Inspection of overhead (OH) power lines and their subsequent maintenance is one of the major activities of electric utilities. Patrolling OH lines, which includes both distribution and transmission lines, is still an old-fashioned job and is treated as a tedious work. The traditional visual inspection of OH assets is highly error prone and costly. All the different types of insulators on OH lines may appear perfectly ok to the naked eye, but the presence of cracks and dirt can lead to flashover and subsequent tripping of the OH circuits. Proper detection of cracks and the amount of dust and dirt on insulators is still a challenging task. All these challenges ultimately affect the overall reliability indices and customer satisfaction.

The limitations in traditional line inspection can be overcome by using deep learning algorithms, such as convolutional neural networks (CNNs). CNN is a type of deep neural networks, commonly used to analyze images. Its high level of learning ability is the key to detecting dirt and cracks in insulators. Keeping this unique learning capability in mind, we are proposing a CNN‐based model to detect dirt and cracks on insulators to initiate a new paradigm for OH line inspection.

In developing a CNN‐based model, the reference image dataset volume or training data must be large enough to make the model perfect. The process of developing a CNN classifier involves three broad steps:

  1. Crack and dirt image database creation
  2. CNN training
  3. Validation of the trained CNN classifier.

In the first step, the raw HD images are cropped to make smaller images. Then, the cropped small images are manually classified into different categories (with crack, without crack, with dirt, without dirt, etc.). Once this is done, 80% of the images are kept for training the CNN classifier and the remaining 20% for validation purposes. Subsequently, the images are imported into CNN classifier for training and validation. The output of the whole process is a trained CNN classifier that can pick out images with cracks and dirt from a set of images.

In order to improve the overall efficiency of the inspection process, unmanned aerial vehicles (UAVs) or drones can be used in conjunction with a CNN classifier. The use of remote-controlled HD camera drones is the most efficient way to inspect OH lines in place of traditional OH line patrolling.
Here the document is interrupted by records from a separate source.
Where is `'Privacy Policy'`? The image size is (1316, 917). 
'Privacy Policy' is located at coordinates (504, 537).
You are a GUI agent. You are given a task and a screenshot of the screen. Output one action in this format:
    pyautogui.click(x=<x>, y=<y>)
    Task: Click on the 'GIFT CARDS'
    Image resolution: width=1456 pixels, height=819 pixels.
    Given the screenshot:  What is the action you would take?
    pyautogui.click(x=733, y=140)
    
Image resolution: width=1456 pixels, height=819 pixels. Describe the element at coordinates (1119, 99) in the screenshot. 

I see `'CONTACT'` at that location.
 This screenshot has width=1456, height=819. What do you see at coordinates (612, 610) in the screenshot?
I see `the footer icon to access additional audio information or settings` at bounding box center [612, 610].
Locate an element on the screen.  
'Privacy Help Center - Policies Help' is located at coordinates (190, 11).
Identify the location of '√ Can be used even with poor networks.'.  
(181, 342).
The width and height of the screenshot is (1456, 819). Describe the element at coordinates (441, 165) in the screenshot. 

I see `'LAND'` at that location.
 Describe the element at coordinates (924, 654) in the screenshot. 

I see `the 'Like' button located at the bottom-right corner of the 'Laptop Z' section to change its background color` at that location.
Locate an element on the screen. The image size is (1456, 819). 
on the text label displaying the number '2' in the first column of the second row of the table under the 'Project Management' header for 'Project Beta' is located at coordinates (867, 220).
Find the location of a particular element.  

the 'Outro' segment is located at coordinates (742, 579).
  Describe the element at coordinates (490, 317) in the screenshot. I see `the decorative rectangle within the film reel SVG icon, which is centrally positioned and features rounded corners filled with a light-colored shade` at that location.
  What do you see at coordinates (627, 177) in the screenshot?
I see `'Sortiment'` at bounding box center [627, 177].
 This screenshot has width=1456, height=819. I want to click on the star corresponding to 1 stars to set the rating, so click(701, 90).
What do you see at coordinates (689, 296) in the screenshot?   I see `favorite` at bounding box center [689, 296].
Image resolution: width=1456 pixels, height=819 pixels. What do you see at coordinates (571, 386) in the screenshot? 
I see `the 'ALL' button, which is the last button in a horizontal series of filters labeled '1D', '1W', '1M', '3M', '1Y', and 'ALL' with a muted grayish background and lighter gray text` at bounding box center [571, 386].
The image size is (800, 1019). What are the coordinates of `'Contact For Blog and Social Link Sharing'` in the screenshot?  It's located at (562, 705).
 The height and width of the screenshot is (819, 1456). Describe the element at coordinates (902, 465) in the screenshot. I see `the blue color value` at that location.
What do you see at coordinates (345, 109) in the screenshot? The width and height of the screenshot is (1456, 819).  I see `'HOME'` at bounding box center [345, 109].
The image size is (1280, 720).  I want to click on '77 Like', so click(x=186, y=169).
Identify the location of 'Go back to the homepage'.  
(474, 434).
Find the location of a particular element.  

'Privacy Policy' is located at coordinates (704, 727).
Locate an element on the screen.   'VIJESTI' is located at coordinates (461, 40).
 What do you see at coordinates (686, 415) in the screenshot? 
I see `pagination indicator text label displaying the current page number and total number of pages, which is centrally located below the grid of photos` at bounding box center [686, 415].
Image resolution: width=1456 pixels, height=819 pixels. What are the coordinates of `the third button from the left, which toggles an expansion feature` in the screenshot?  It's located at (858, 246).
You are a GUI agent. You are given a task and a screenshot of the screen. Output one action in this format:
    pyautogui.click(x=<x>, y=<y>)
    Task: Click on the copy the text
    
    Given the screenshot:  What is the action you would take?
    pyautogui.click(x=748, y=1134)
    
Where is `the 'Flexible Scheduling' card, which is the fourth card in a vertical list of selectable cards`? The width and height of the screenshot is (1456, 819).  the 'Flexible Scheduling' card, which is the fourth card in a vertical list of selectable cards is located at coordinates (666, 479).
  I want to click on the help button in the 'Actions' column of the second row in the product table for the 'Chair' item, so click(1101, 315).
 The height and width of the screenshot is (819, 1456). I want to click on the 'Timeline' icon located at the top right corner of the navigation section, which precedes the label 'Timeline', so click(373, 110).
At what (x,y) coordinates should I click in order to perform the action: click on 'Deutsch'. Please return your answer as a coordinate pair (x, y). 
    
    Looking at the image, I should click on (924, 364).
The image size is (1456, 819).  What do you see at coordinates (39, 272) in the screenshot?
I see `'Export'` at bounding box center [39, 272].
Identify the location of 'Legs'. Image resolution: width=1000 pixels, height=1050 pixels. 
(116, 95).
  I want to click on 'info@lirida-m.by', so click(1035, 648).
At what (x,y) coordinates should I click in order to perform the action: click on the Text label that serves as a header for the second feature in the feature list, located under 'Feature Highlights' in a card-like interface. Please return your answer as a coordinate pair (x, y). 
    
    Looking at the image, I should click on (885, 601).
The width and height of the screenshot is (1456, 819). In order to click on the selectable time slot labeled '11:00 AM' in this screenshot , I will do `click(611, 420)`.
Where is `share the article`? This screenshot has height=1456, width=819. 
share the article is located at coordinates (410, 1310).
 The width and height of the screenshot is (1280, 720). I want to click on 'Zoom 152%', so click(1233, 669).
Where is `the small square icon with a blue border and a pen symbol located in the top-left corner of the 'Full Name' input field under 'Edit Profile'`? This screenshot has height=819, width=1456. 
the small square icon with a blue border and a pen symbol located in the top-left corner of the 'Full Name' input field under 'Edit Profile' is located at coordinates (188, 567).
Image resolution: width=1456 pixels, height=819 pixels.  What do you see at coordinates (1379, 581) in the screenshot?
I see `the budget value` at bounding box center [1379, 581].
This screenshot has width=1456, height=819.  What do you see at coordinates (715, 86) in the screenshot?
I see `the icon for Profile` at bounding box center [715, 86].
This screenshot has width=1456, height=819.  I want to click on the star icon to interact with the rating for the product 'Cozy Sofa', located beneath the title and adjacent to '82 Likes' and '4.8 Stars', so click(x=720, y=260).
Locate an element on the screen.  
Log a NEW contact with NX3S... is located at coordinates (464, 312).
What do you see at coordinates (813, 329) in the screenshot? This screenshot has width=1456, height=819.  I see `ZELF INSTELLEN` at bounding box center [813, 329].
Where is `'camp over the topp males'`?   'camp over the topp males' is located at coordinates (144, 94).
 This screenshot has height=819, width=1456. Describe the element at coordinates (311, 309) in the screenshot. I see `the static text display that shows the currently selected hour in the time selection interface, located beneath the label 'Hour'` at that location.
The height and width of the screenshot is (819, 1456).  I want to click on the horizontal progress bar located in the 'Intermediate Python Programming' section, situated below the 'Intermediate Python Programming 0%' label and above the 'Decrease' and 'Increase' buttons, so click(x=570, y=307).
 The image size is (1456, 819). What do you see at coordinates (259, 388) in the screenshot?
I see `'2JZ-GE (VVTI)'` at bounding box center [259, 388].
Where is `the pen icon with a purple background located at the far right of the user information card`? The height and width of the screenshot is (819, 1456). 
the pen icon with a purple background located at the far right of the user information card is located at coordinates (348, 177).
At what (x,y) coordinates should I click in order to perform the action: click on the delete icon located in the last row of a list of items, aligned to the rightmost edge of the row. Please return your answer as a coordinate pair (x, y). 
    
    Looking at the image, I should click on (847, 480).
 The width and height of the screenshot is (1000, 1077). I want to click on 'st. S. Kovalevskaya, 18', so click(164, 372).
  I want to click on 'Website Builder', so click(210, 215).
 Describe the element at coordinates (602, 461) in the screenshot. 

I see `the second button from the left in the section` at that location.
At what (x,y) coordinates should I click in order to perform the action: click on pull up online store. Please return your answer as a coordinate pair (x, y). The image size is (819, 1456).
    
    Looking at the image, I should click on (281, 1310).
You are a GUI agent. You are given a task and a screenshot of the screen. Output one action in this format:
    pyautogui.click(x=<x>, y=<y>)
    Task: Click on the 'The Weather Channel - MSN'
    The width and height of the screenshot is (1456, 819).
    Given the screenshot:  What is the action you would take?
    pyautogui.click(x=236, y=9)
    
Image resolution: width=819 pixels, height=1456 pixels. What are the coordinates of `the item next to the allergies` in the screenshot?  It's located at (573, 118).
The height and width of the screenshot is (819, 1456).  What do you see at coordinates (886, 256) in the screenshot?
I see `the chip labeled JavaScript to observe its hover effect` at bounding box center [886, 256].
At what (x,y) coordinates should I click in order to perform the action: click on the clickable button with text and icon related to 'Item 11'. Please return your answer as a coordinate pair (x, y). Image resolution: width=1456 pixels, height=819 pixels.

Thus, we can design an inspection process with three broad steps:

  1. Capturing images of OH line insulators by remote controlled HD camera drones
  2. The image files are processed to create image database
  3. Processed images are imported into the CNN classifier to identify the cracks and dirt on insulators fixed on the inspected line segment.

Currently, we are planning to develop a CNN classifier in our global Energy Utility CoE jointly with Emerging Technology and Architecture Practice CoE. Our proposed solution mainly aims in proving the concept with a live environment that can be customized to meet the requirement of the geographies.

You can connect with me to find out more about this topic.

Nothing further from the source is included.